(Stored data entries)
* * * * * * * * *

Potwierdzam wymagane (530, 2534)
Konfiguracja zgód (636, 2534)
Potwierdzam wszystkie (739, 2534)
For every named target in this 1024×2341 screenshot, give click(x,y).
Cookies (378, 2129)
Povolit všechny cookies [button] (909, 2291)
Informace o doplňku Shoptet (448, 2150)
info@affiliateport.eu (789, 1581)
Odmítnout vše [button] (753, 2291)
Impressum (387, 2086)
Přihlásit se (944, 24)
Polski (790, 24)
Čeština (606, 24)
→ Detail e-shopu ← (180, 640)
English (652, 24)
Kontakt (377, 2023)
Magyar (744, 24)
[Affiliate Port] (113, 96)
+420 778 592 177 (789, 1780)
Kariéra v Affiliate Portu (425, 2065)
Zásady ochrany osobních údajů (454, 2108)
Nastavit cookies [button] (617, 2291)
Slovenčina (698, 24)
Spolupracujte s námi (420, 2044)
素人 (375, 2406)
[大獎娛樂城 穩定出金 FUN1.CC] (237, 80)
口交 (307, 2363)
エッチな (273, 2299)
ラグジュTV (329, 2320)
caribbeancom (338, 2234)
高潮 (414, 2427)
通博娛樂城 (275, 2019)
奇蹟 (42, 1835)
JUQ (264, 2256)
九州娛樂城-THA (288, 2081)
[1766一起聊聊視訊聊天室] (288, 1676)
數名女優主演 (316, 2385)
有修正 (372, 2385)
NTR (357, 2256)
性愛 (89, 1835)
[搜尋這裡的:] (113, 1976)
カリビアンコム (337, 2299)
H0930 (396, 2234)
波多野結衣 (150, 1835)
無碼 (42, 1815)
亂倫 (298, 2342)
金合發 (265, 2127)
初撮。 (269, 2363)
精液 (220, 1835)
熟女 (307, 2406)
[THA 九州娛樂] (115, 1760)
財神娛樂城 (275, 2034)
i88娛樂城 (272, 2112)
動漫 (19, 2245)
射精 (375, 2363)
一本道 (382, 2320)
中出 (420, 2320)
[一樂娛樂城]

* * * * * * * * *

## What to work on
Give all the lines above again, exactly.

## Solution to the exercise
Potwierdzam wymagane (530, 2534)
Konfiguracja zgód (636, 2534)
Potwierdzam wszystkie (739, 2534)
For every named target in this 1024×2341 screenshot, give click(x,y).
Cookies (378, 2129)
Povolit všechny cookies [button] (909, 2291)
Informace o doplňku Shoptet (448, 2150)
info@affiliateport.eu (789, 1581)
Odmítnout vše [button] (753, 2291)
Impressum (387, 2086)
Přihlásit se (944, 24)
Polski (790, 24)
Čeština (606, 24)
→ Detail e-shopu ← (180, 640)
English (652, 24)
Kontakt (377, 2023)
Magyar (744, 24)
[Affiliate Port] (113, 96)
+420 778 592 177 (789, 1780)
Kariéra v Affiliate Portu (425, 2065)
Zásady ochrany osobních údajů (454, 2108)
Nastavit cookies [button] (617, 2291)
Slovenčina (698, 24)
Spolupracujte s námi (420, 2044)
素人 (375, 2406)
[大獎娛樂城 穩定出金 FUN1.CC] (237, 80)
口交 (307, 2363)
エッチな (273, 2299)
ラグジュTV (329, 2320)
caribbeancom (338, 2234)
高潮 (414, 2427)
通博娛樂城 (275, 2019)
奇蹟 (42, 1835)
JUQ (264, 2256)
九州娛樂城-THA (288, 2081)
[1766一起聊聊視訊聊天室] (288, 1676)
數名女優主演 (316, 2385)
有修正 (372, 2385)
NTR (357, 2256)
性愛 (89, 1835)
[搜尋這裡的:] (113, 1976)
カリビアンコム (337, 2299)
H0930 (396, 2234)
波多野結衣 (150, 1835)
無碼 (42, 1815)
亂倫 (298, 2342)
金合發 (265, 2127)
初撮。 (269, 2363)
精液 (220, 1835)
熟女 (307, 2406)
[THA 九州娛樂] (115, 1760)
財神娛樂城 (275, 2034)
i88娛樂城 (272, 2112)
動漫 (19, 2245)
射精 (375, 2363)
一本道 (382, 2320)
中出 (420, 2320)
[一樂娛樂城]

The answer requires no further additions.